Che tra fine ‘800 e primo ‘900, in Europa, siano avvenute importanti rivelazioni riguardo alla vita dell’uomo, alla sua interiorità, che si sia chiarito come avviene in noi un’attività inconscia che determina tanti nostri pensieri ed azioni, che oltre alle realtà evidenti, alle verità credute ci siano altre, che la psicanalisi da supposizione, congettura sia diventata scienza, è stato un evento decisivo. Ed ancora decisivo è stato che di tali rivelazioni, prima che avessero larga diffusione, che giungessero alle masse, abbiano risentito la cultura e l’arte. Nella letteratura, nella pittura, nella musica, nel teatro del tempo evidenti sono i segnali del fenomeno: la memoria, il ricordo, il sogno diventano temi molto frequentati dagli autori che saranno detti “decadenti”.

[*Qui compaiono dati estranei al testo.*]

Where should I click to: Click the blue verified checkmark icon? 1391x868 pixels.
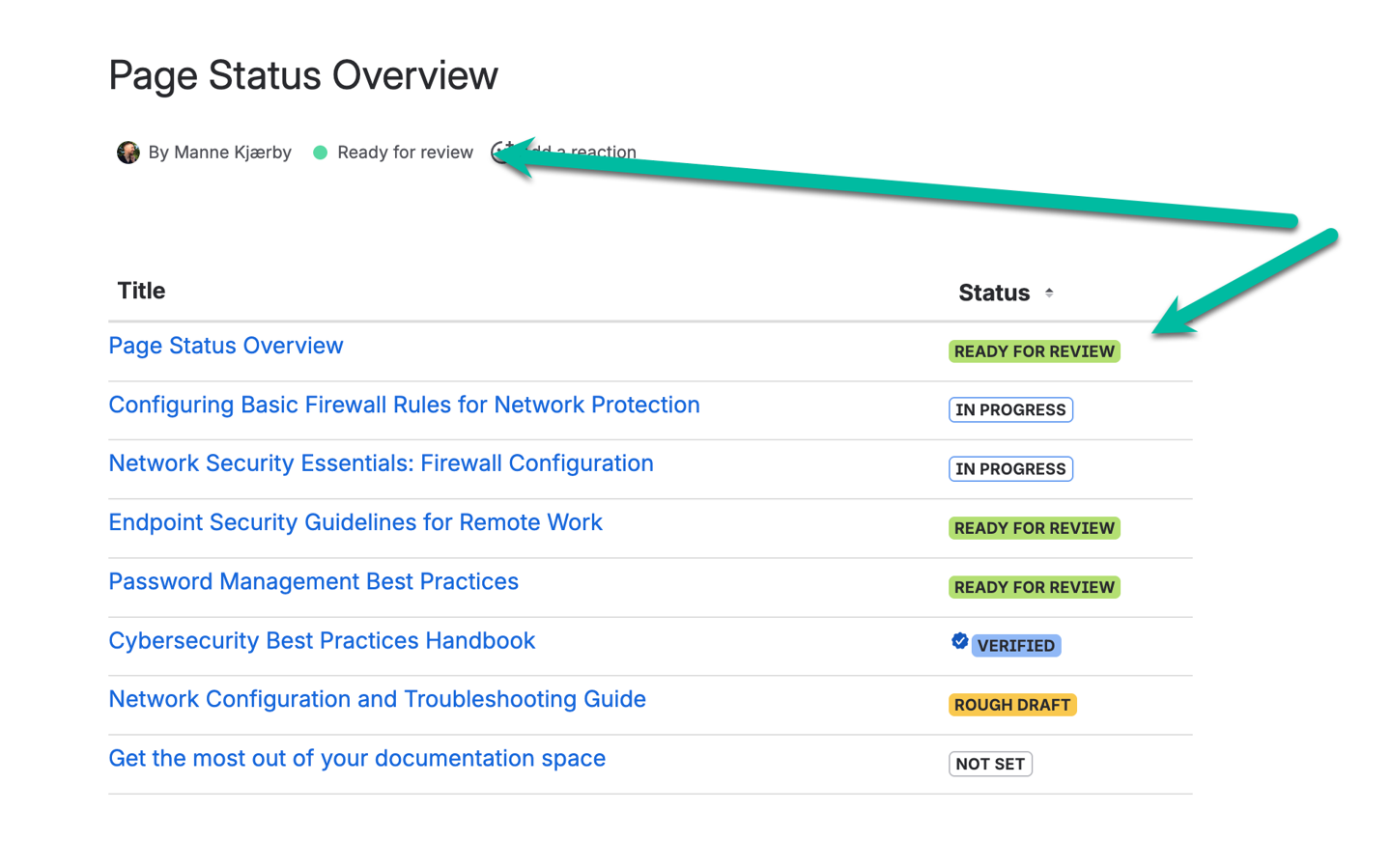(959, 641)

Alla ricerca e rappresentazione di ciò che avviene nell’uomo essi erano mossi anche dalla contemporanea situazione che si andava creando nella società, dall’affermazione, cioè, di quei valori contingenti, materiali che avveniva per lo sviluppo della scienza, della tecnica e per la crescente industrializzazione. Di fronte ad una vita, un mondo che diventano sempre più concreti, si allontanano sempre più dall’idea, dallo spirito, l’artista si rifugia in se stesso, nel proprio io,  che intanto, la psicanalisi dice , è più ricco di quanto credeva, ha più cose da scoprire. Sarà questa ricerca, questa scoperta la linea comune a tutta la produzione “decadente”, da qualunque autore provenga ed ovunque si verifichi. Sarà l’ultima volta in cui l’arte s’identificherà per tutti i suoi autori con lo spirito, con l’idea, si terrà lontana dalla materia, dalla realtà, vorrà trascenderle. Un’aristocrazia dello spirito si può dire dei  “decadenti” sia per la sublimazione dei contenuti e delle forme espressive alla quale tendono sia per la distanza che in tal modo si crea con un pubblico che già era percorso da interessi d’altro genere.

Seguirà, nel Novecento, altra storia, verranno altri tempi, altri autori, altre opere, altre esperienze di gruppo ma quella rimarrà unica per temi e modi. Si giungerà, quindi, alla fine del secolo e poi ai giorni nostri quando di tutto si crederà di poter scrivere, dipingere, rappresentare e tutti crederanno di poterlo fare. La cronaca vorrà essere considerata letteratura, il disegno pittura, la canzone musica, la sceneggiata teatro: uno stato di confusione nel quale non s’intravedono possibilità di correzione ché smarriti risultano i punti di riferimento. A furia di contestare i vecchi modi, come si è cominciato a fare dagli anni ’70 in poi, ci si è trovati sopraffatti dai nuovi, persi tra essi. Non si calcola più, oggi, quanti autori, quante opere, quanti linguaggi esistono, quanto ci si è adattati alla situazione, alle richieste del pubblico fino ad aver fatto di esse un aspetto essenziale della produzione. Un vero e proprio capovolgimento rispetto ad un secolo fa: la realtà allora rifiutata ora determina, riduce alle sue esigenze. Da tempo si pensa al passato come all’unico modo per uscire da simile stato ma non si è ancora riusciti ad avviare un processo di revisione, di recupero. Anche perché pure nella vita tutto avviene ormai in maniera opposta rispetto a prima e neppure qui si riesce a riprendere quanto perso ché impossibile risulta annullare un sistema, un costume dopo che si è consolidato e mentre di esso si continua ad usufruire.